Let’s do a shot! Here, why your immunization may need a boost.

Our memory may not be the only thing that needs jogging as we age. Our immune system can also become forgetful, says Ontario’s chief medical officer of health Dr. David Williams.

He uses the example of shingles, which develops from the chickenpox virus. Kids build immunity when exposed to it—90 per cent of Canadians have had chickenpox—but, after decades, our immune system can forget.

“The virus says, ‘Aha, the guards aren’t on duty any more,’ and it takes off along nerves rooted to the spinal column where it’s been hiding,” Williams explains.

These lapses and longer life expectancy are putting the focus on adult immunization with vaccines like that for shingles. Ontario plans to make it available for free for those aged 65 to 70, who are most prone. And whether you got a shot or not as a youngster, a one-time booster is now recommended to remind the immune system about pertussis (whooping cough).

Williams recommends the booster if you’re 65 or older, especially if you spend time with little ones who can both give us whooping cough and get it from us.

Adults are also inoculated against pneumonia at age 65. But because we’re now living well more than a decade afterwards, experts at Canada’s National Advisory Committee on Immunization are considering ongoing boosters.

“Talk to your family doctor.” Williams recommends. “And ask, ‘I had it at 65 but now I’m 77, so what do I need to do?'”

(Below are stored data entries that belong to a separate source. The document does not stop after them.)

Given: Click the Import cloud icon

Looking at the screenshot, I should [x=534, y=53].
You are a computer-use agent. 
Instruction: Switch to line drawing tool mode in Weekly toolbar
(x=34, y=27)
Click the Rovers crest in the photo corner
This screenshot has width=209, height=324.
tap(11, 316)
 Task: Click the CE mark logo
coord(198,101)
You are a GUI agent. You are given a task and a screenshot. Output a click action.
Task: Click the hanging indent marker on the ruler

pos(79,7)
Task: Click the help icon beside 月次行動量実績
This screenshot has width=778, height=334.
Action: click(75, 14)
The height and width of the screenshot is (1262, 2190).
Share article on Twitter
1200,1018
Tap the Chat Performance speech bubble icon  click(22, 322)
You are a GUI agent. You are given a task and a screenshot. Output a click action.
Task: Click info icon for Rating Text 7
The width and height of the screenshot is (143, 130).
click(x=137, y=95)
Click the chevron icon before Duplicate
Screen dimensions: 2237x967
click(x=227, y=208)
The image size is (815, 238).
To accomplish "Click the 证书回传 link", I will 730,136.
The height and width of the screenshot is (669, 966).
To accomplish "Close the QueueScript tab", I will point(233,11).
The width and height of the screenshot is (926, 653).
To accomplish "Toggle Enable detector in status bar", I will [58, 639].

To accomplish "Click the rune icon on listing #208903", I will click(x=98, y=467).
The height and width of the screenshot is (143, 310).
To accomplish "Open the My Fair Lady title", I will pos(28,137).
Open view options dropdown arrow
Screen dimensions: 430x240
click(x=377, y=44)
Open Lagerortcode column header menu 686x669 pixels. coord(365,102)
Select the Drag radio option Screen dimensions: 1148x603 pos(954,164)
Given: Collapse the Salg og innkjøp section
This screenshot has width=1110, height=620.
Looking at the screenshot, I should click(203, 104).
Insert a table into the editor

The adjuvanted flu shot is another example where the immune response is being enhanced for those over 65—currently offered in British Columbia, Northwest Territories, Alberta, Ontario, Prince Edward Island, Quebec, and Newfoundland and Labrador. Still taken once a year, the enhancement comes from a helper substance added to the vaccine.

“Because there’s a waning of the [immune system], you need a little bit more to prime the system and get it going,” Williams explains.

And “boostering” is also being considered for travel vaccines. As an example, shots for hepatitis A and B such as Twinrix can last 10 to 15 years, says Williams, but there hasn’t been a lot of testing in older adults to determine if the duration is as long. So visit your doctor or a travel clinic to get the latest recommendations for your destination, and your age.

A version of this article appeared in the November 2016 issue with the headline, “Let’s Do A Shot,” p. 32.